(Requirements)
Answer these from the forum post about the dog groomer:
(a) How old was the writer when they took the dog to the groomer?
(b) For how long afterward was the dog not right?
(c) Who will groom the writer's new puppy?

(Provided passage)
## Begin

Omg this story made me shudder. One time I took my previous Spoo (r.i.p) to a groomer that seemed nice & my family had heard around my town she did a decent job so we decided to give her a try. My mom had dropped him off there once or twice before with no problems and then it was my turn to take him for a haircut. I dropped him off and when I did he was a happy, bouncy dog but I did notice she had many dogs that day, and she was just one woman alone doing it. I was 17 at the time and to me no red flags stood out then, but in hindsight - she seemed overwhelmed & short with the dogs... Suddenly I got a call from her after his groom telling me that something was “wrong” with him. When I rushed to pick him up, he literally could not walk. He could not stand. I ran over to him and held his head in my hands and his eyes looked somewhat glazed over. I confronted the groomer and asked her what she did or what she GAVE to my dog - of course she got defensive but also was responding suspiciously. I had to literally carry him to the car, and he was not right for almost a week-2 weeks after. He was lethargic, could barely walk far outside without having to lay down etc.

He did recover from that - thank God, and we never did find out what truly “happened” that day. We were ALL traumatized & from that day forward - we groomed him solely ourselves. Still, when I think back to this, I feel emotional knowing what he went through.

With my new puppy, I will be grooming him myself.

(This was my experience and in no way am I saying Groomers as a whole are bad!)


----------

## End

(Stored records)
## Begin

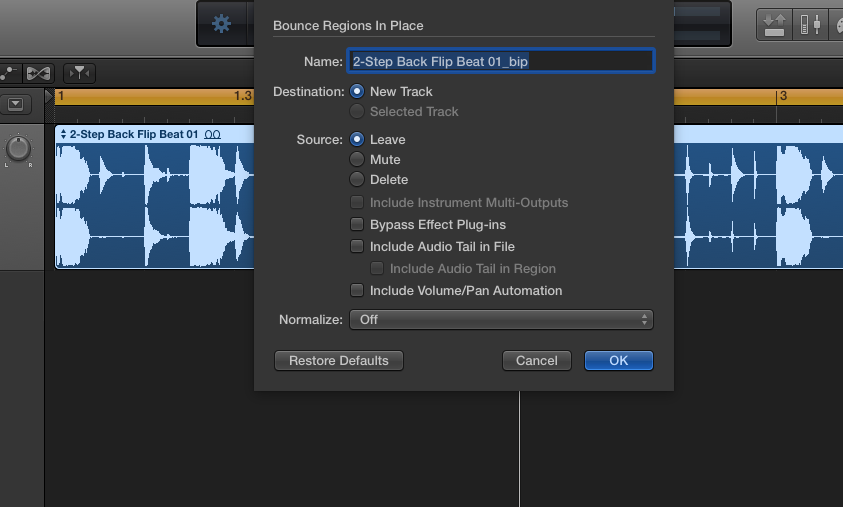This screenshot has width=843, height=507.
Task: Select the Delete source option
Action: point(357,180)
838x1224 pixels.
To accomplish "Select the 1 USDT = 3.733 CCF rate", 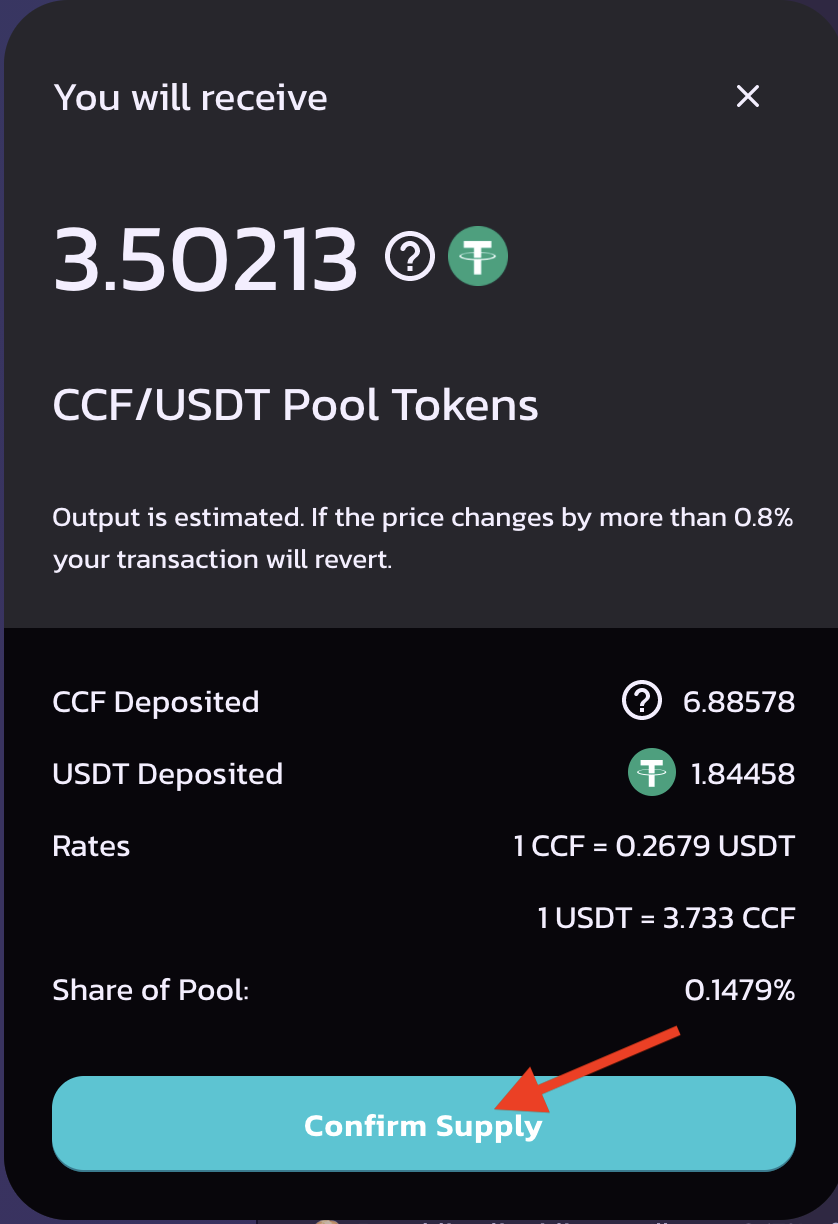I will pyautogui.click(x=666, y=918).
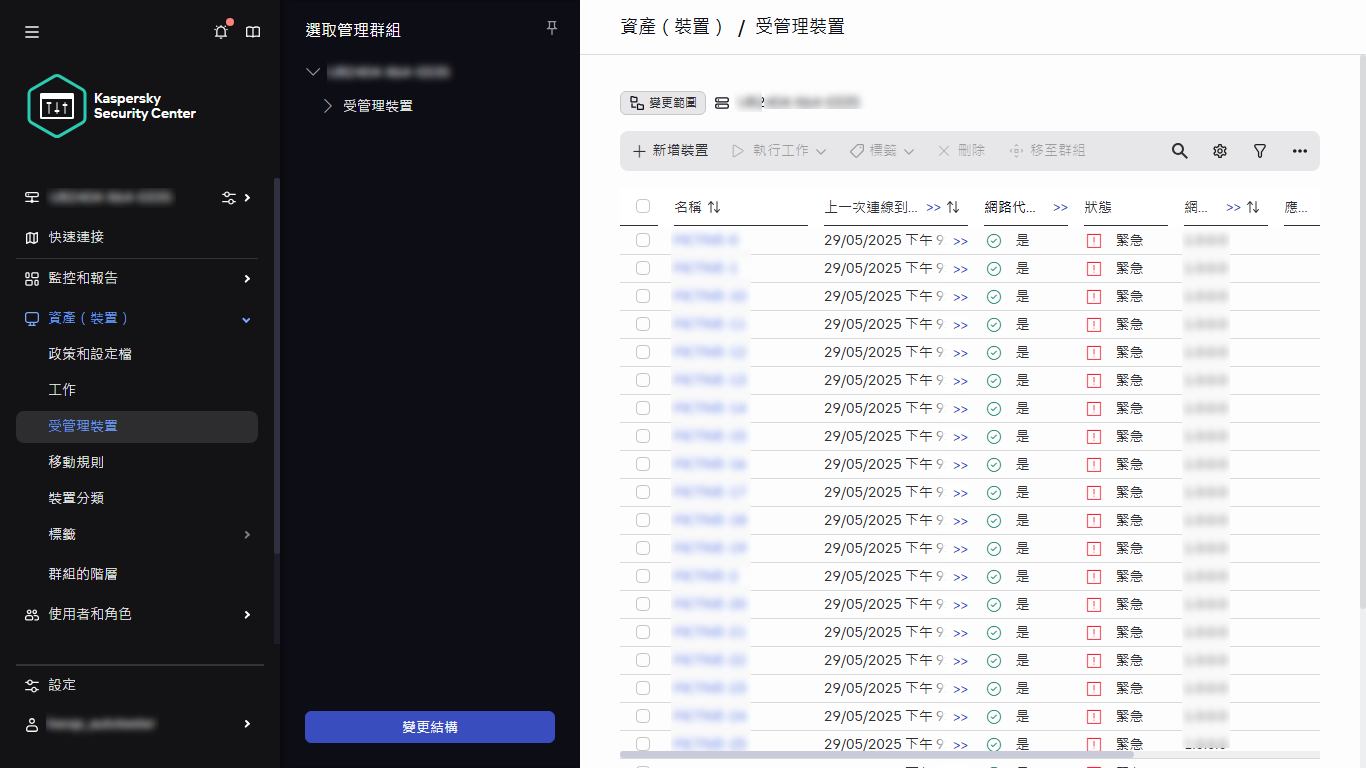1366x768 pixels.
Task: Check the select-all checkbox in the table header
Action: tap(641, 206)
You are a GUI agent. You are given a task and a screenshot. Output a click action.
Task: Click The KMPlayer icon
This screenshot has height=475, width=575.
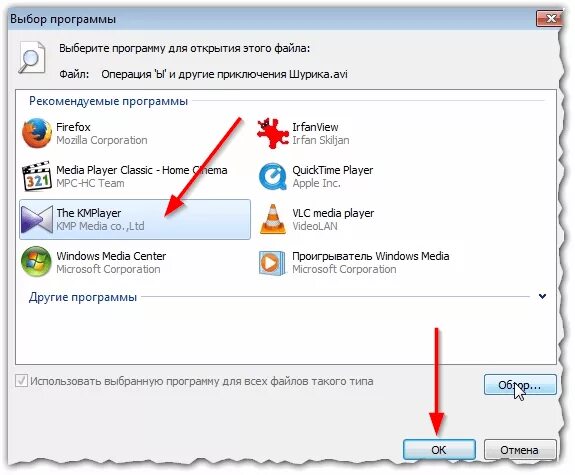click(36, 219)
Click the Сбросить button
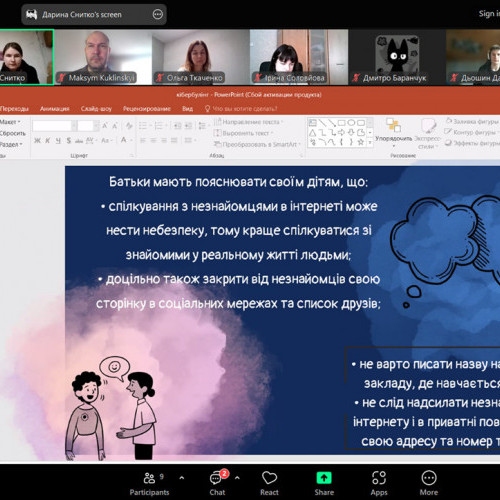500x500 pixels. click(13, 133)
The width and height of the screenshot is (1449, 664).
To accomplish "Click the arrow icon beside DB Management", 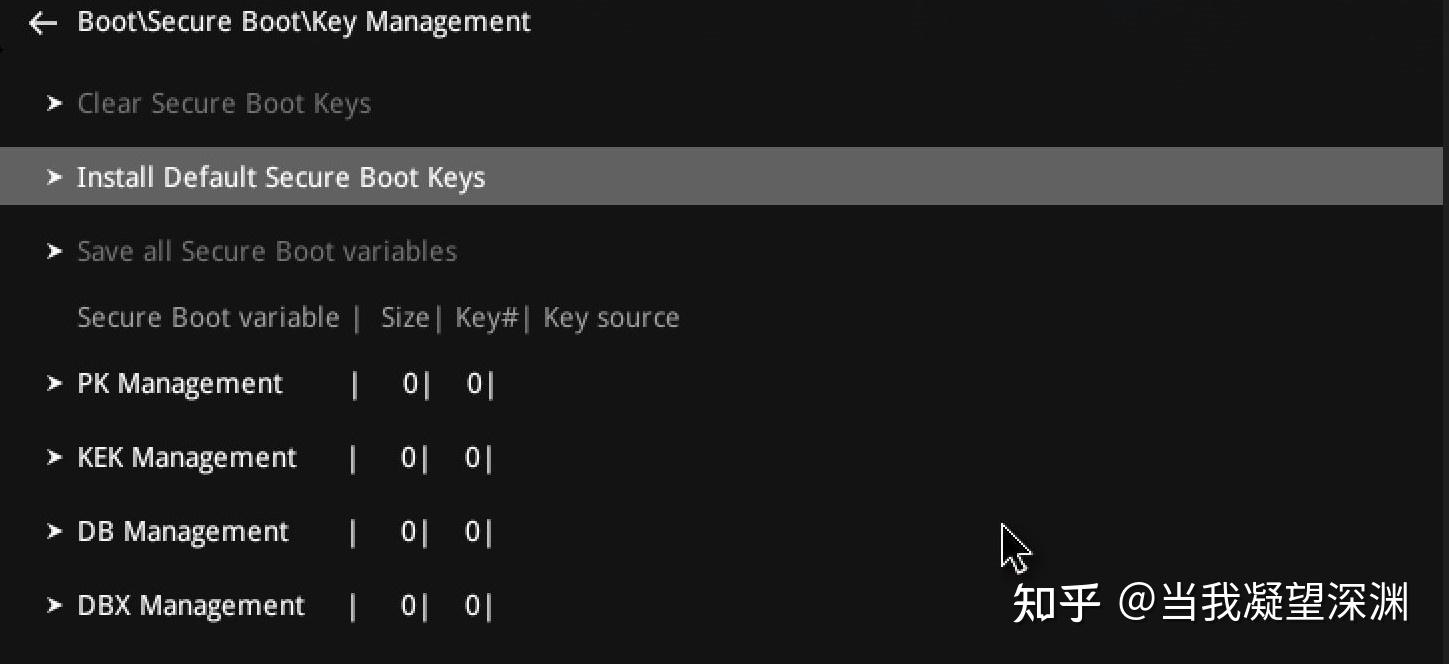I will point(54,531).
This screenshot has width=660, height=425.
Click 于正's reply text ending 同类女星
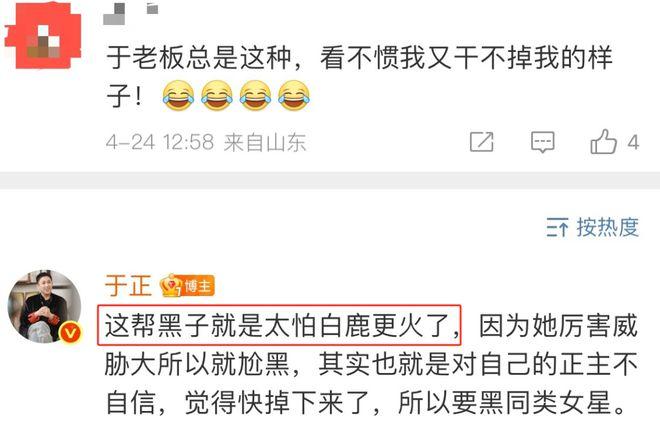click(371, 364)
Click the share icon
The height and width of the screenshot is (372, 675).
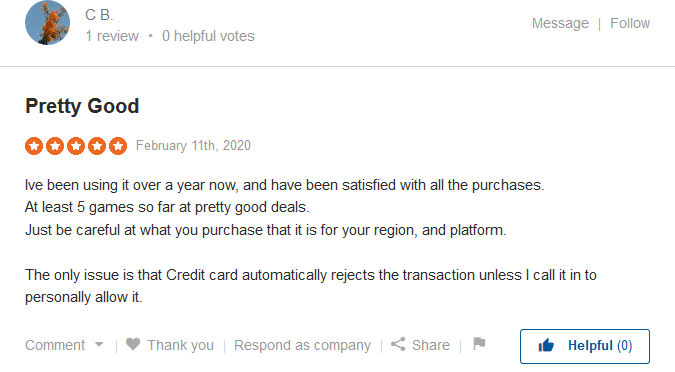click(x=398, y=344)
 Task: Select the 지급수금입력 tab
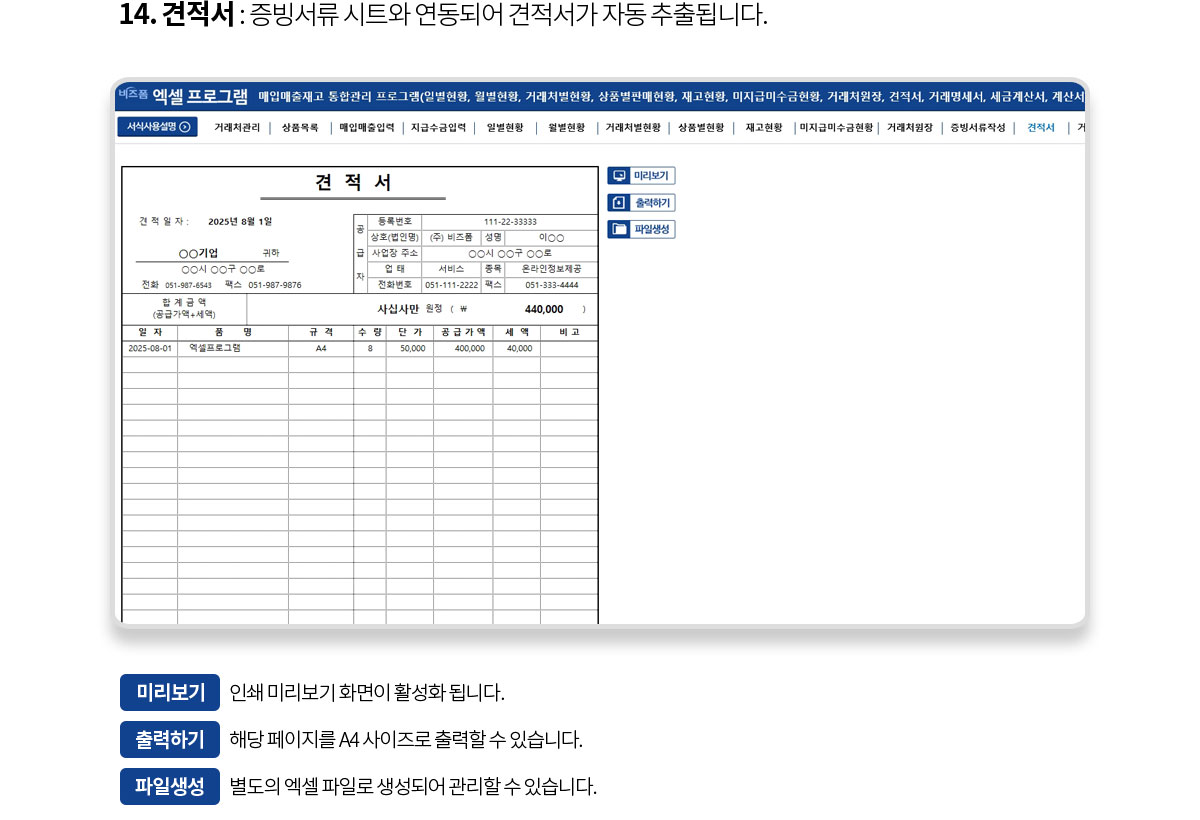[x=439, y=128]

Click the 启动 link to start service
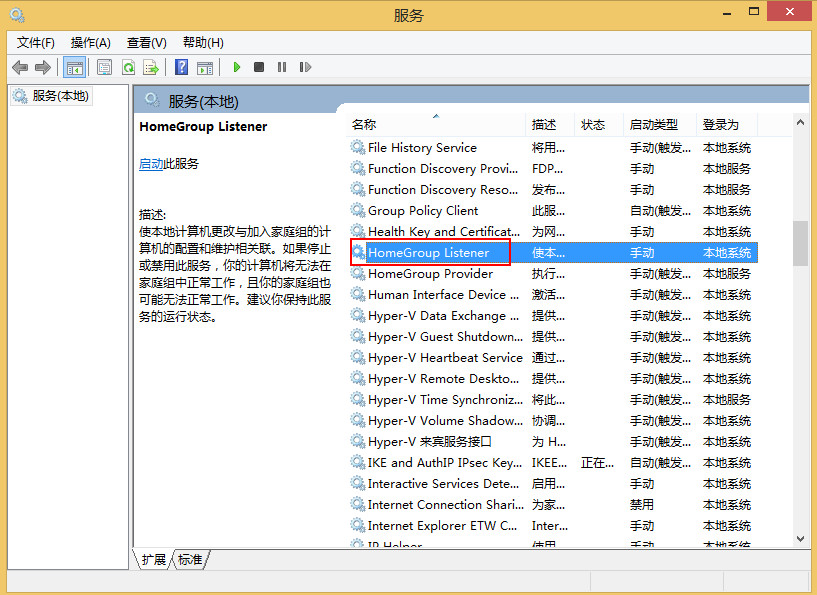[150, 164]
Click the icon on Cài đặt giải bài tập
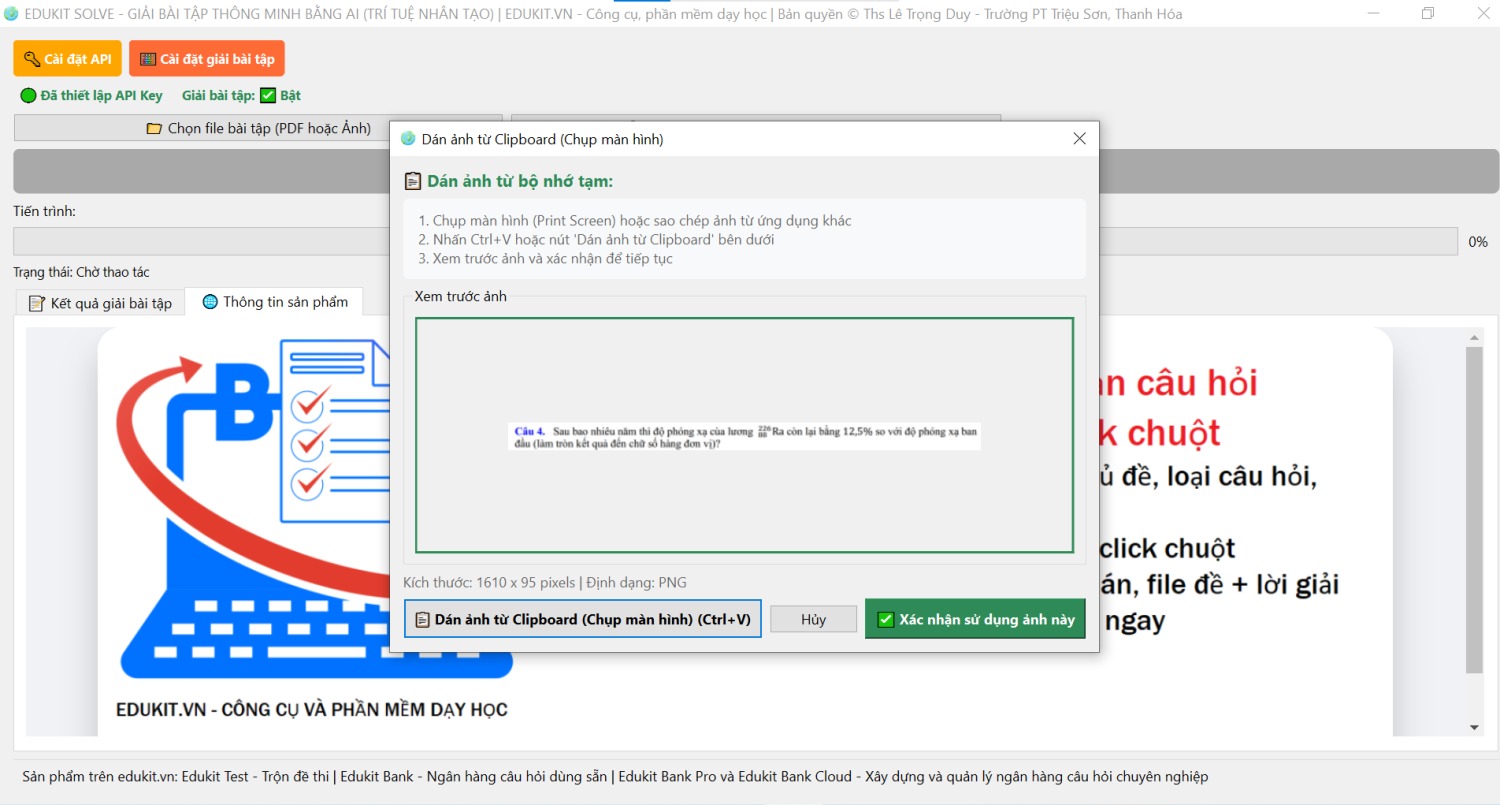1500x805 pixels. pos(147,59)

## End

(Response to this task)
(a) 17
(b) Almost a week to two weeks
(c) The writer